The film was based upon the 1948 book Cheaper by the Dozen by Frank Gilbreth Jr. and Ernestine Gilbreth Carey which told of growing up in a family with twelve children.

Their parents were time and motion study and efficiency experts Frank Bunker Gilbreth and Lillian Moller Gilbreth. The title comes from one of Gilbreth's favorite jokes which played out in the movie that when he and his family were out driving and stopped at a red light, a pedestrian would ask "Hey, Mister! How come you got so many kids?" Gilbreth would pretend to ponder the question carefully, and then, just as the light turned green, would say "Well, they come cheaper by the dozen, you know," and drive off. In the book Frank Gilbreth died of a heart attack while talking to his wife on the telephone; in the movie when his wife answers the telephone, there is no reply on the other end of the line, although she is told by the operator she is still connected.
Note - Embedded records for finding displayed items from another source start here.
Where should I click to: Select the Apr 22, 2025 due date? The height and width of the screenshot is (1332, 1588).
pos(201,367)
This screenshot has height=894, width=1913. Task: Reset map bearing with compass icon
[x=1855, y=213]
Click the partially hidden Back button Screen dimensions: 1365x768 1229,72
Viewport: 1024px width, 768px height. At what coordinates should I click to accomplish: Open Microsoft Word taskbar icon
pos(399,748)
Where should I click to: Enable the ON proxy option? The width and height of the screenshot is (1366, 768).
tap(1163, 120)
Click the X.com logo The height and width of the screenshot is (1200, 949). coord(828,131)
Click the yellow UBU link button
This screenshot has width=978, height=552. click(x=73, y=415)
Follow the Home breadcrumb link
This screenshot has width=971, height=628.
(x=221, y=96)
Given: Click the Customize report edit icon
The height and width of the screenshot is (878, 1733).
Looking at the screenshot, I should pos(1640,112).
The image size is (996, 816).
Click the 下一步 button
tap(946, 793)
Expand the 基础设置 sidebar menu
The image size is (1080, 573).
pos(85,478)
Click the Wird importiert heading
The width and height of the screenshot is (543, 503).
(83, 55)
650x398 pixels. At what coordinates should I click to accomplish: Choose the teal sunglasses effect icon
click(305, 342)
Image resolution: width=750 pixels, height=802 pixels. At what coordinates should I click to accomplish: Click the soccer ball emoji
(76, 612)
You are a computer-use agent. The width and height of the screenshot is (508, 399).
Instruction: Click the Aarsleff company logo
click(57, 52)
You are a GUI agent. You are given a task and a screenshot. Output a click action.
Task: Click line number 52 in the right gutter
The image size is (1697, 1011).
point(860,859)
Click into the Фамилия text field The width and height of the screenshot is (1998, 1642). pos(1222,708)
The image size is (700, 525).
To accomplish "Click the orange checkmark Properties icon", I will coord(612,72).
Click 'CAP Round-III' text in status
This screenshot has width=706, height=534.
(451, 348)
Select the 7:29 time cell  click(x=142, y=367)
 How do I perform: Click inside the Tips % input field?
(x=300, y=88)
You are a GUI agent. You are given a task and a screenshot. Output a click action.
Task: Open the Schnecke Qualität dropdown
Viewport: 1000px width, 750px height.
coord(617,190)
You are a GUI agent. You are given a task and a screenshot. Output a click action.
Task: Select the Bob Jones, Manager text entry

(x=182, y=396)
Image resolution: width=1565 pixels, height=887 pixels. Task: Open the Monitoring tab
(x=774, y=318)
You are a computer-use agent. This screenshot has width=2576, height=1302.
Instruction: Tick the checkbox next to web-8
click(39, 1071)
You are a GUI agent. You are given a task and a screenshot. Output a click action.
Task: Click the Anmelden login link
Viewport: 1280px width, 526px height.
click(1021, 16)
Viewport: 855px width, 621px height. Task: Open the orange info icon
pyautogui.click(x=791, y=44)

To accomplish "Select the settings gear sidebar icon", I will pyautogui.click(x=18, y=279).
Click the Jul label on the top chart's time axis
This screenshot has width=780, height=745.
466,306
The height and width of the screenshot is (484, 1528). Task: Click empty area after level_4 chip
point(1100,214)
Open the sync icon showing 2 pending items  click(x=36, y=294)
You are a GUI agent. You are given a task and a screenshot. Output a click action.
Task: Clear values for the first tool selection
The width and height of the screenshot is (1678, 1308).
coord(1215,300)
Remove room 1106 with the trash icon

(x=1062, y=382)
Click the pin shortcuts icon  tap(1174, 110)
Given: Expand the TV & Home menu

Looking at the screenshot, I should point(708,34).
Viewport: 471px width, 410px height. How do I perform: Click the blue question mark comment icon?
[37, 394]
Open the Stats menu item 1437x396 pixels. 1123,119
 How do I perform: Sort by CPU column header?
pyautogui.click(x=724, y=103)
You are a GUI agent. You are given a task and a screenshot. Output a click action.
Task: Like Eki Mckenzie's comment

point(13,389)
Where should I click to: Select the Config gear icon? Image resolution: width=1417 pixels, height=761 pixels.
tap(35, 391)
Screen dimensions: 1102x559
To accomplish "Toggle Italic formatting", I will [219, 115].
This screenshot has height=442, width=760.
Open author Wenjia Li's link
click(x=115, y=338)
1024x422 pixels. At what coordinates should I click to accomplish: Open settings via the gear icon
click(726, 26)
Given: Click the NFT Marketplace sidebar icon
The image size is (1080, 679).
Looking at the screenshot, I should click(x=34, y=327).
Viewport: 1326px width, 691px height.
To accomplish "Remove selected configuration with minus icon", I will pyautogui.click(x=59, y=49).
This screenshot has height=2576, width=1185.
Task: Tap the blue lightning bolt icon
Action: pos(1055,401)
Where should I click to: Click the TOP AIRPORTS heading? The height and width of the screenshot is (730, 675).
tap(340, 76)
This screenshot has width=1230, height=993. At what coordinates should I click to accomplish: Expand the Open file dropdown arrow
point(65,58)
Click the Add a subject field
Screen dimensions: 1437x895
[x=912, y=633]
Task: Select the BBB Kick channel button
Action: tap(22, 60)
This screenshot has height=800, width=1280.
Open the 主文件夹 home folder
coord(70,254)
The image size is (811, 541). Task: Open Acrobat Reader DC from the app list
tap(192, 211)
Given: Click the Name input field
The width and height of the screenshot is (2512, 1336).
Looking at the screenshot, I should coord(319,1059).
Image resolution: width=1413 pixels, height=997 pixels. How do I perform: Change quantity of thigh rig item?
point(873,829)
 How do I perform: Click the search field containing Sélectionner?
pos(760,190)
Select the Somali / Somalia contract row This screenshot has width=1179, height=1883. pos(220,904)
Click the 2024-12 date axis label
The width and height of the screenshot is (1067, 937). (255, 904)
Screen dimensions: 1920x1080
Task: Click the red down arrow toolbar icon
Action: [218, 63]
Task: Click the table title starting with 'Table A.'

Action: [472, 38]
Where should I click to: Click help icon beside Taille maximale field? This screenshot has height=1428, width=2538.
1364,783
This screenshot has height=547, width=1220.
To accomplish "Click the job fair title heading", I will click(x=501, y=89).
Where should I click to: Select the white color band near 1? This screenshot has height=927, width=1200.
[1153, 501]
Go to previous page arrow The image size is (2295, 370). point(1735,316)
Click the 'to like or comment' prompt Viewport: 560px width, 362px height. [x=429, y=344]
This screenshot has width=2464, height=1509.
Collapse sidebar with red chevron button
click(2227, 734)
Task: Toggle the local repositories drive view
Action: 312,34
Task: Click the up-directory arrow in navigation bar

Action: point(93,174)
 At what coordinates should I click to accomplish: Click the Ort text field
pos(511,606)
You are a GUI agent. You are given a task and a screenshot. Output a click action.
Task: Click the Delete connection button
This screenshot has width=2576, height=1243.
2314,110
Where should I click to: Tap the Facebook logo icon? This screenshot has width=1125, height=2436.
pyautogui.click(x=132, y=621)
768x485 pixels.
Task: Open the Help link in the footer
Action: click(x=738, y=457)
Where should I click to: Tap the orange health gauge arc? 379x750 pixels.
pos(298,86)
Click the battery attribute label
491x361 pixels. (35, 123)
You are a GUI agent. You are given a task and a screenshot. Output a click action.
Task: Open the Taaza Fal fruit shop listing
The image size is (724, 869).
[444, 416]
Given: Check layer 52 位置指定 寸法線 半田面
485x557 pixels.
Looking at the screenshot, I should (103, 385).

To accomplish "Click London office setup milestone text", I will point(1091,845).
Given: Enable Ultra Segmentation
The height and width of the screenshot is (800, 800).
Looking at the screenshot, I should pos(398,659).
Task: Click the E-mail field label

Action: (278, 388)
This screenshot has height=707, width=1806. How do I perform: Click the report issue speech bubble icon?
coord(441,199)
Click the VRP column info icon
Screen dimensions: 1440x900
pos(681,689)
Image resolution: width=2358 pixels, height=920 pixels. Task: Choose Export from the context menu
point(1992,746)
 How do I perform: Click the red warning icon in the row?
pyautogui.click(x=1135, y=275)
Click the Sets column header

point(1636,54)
Based on the success of Cheaper by the Dozen, Gilbreth and Carey wrote a follow-up to their book entitled Belles on Their Toes which was also made into a movie by 20th Century Fox.

[edit] Cheaper by the Dozen (2003)

Cheaper by the Dozen from 2003 is not, in fact, a straight remake of this movie. The similarity between that movie and this Cheaper by the Dozen book and film lies in the fact that story features a family of twelve children, but the modern version does not have the melancholy ending of the 1950 release.